Your task: Reproduce verbatim the stretch of lines below from the one containing "Social Media Advertising" through the last line, leaving out the pictures.

Information supplied:
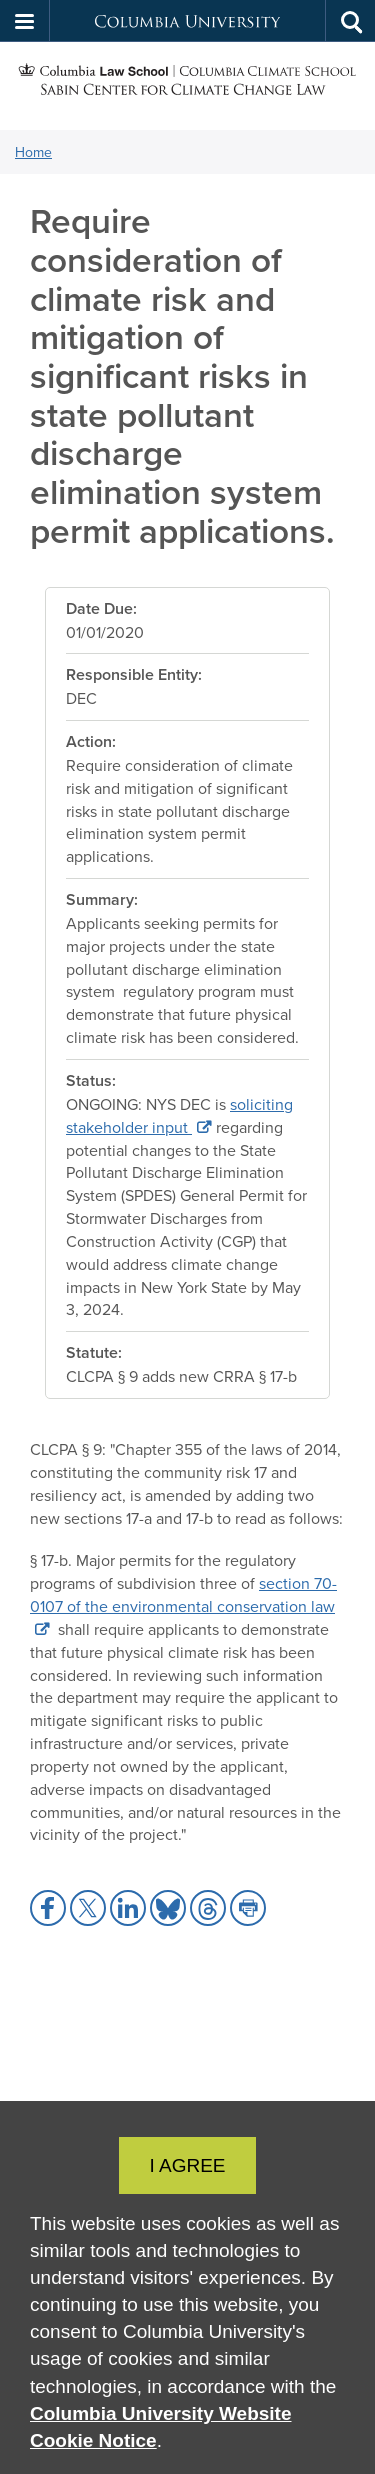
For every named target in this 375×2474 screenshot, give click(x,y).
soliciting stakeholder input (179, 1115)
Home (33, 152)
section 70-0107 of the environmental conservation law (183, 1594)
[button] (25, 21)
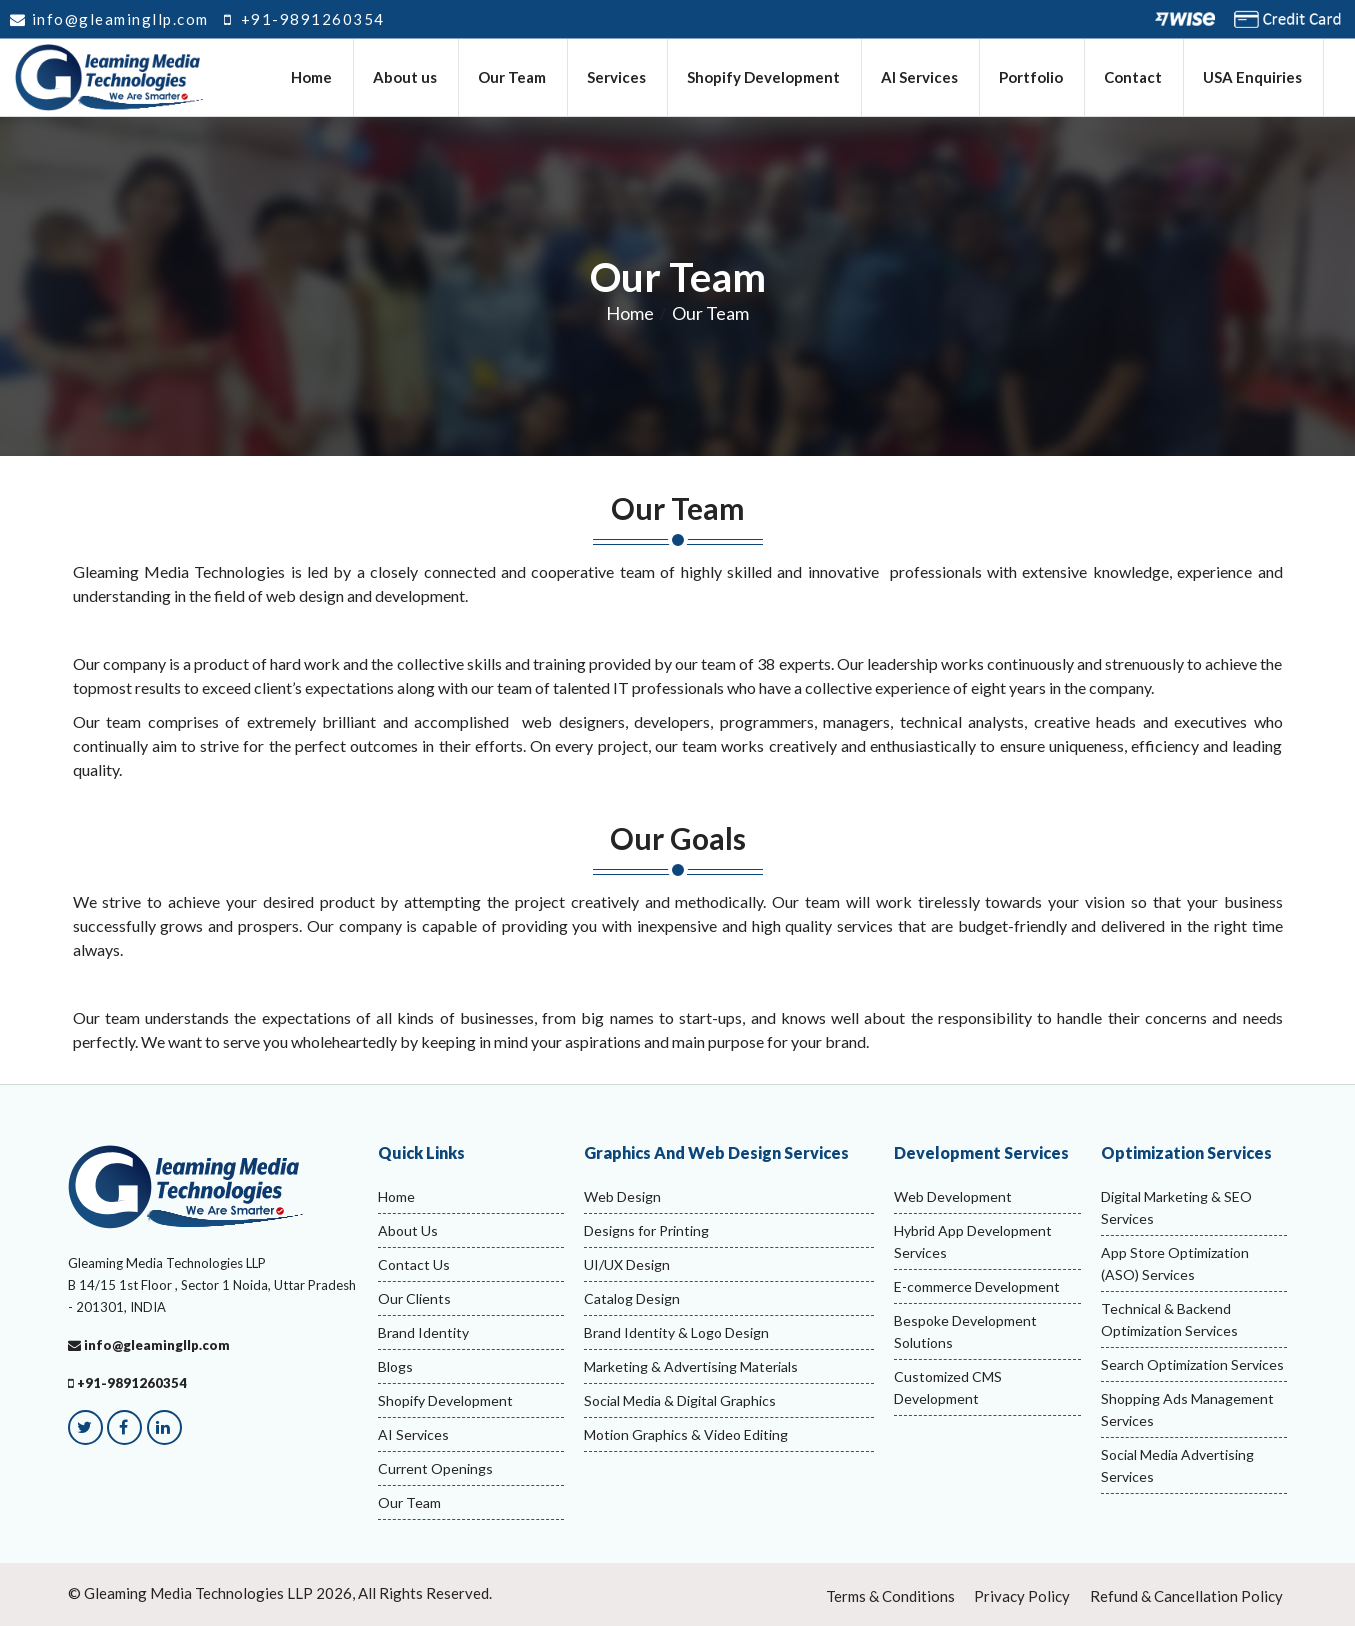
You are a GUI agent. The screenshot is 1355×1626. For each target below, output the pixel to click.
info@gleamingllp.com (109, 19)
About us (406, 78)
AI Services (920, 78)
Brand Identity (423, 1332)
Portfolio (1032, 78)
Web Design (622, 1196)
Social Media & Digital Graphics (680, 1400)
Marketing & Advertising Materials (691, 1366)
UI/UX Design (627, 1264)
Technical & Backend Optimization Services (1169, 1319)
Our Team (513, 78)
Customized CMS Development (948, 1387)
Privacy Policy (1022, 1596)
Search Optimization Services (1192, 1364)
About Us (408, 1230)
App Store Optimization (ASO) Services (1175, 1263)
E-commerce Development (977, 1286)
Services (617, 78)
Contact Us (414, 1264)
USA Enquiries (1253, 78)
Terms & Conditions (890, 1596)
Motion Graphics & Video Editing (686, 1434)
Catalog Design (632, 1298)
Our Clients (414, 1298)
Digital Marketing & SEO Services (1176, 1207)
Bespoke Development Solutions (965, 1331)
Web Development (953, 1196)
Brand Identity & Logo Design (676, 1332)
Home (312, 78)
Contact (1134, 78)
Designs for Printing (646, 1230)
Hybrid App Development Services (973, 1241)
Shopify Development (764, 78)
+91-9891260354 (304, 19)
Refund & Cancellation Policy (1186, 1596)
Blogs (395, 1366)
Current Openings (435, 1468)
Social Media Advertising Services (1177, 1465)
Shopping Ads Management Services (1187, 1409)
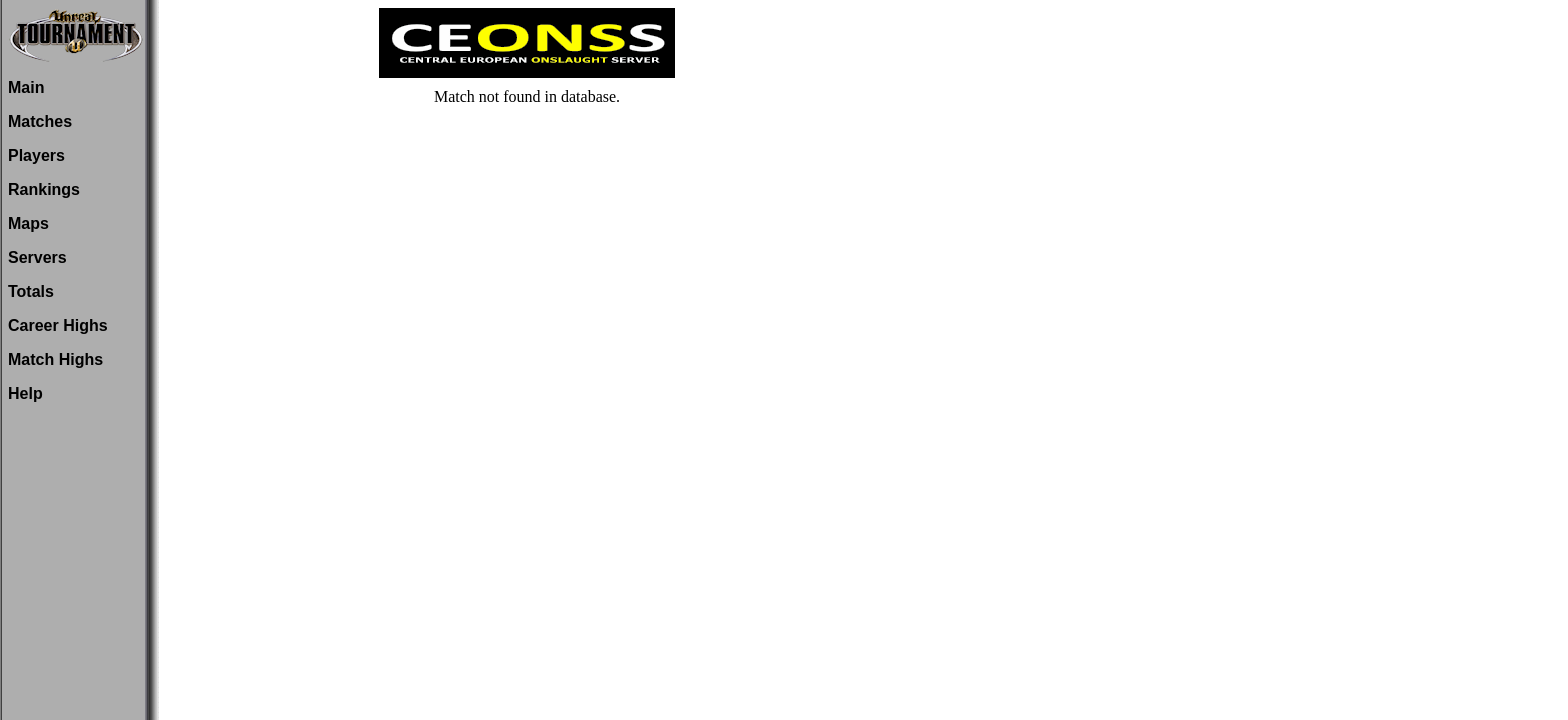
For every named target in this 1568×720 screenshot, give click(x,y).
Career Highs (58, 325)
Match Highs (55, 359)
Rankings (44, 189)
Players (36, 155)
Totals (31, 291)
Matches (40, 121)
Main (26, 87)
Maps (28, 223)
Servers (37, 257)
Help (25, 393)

Final answer:
Social Media Advertising Services (1177, 1465)
Shopping Ads Management Services (1187, 1409)
For every named target in this 1568×720 screenshot, give click(x,y).
Career Highs (58, 325)
Match Highs (55, 359)
Rankings (44, 189)
Players (36, 155)
Totals (31, 291)
Matches (40, 121)
Main (26, 87)
Maps (28, 223)
Servers (37, 257)
Help (25, 393)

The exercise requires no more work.